[Data to examine Boundary: Start]

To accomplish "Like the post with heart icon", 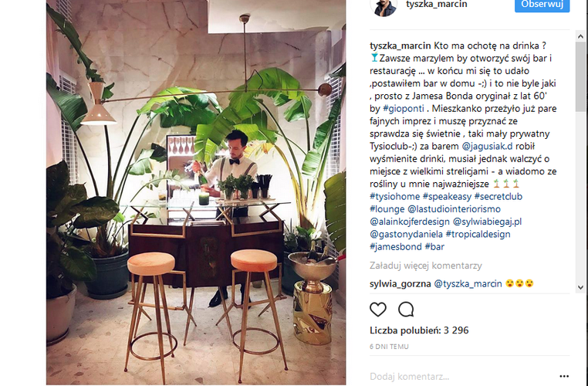I will [377, 310].
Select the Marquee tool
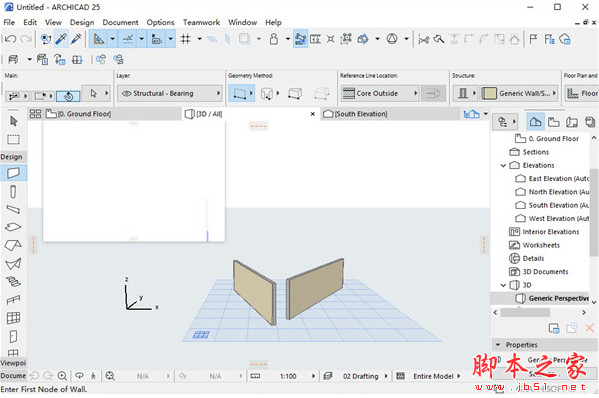This screenshot has width=599, height=398. tap(13, 139)
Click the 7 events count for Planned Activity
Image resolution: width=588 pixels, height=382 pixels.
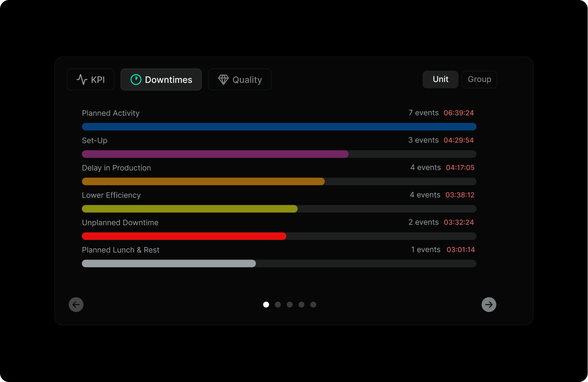point(423,113)
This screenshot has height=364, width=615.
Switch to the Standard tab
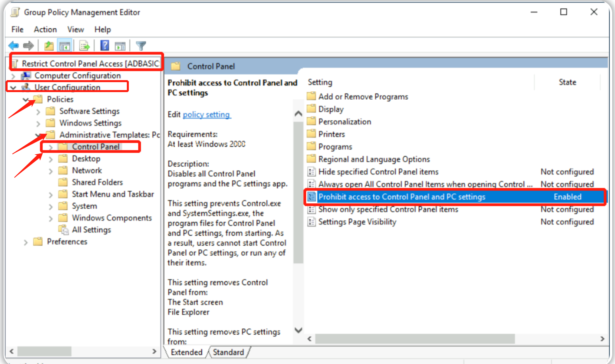[x=228, y=352]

[Data to examine Boundary: End]

#### What is being asked
Starting at the line that contains "Select the Marquee tool", return every line through the end of the records above exactly as written, and return no pictures.

#### Finished exercise
Select the Marquee tool
This screenshot has width=599, height=398. tap(13, 139)
Click the 7 events count for Planned Activity
Image resolution: width=588 pixels, height=382 pixels.
point(423,113)
This screenshot has height=364, width=615.
Switch to the Standard tab
[x=228, y=352]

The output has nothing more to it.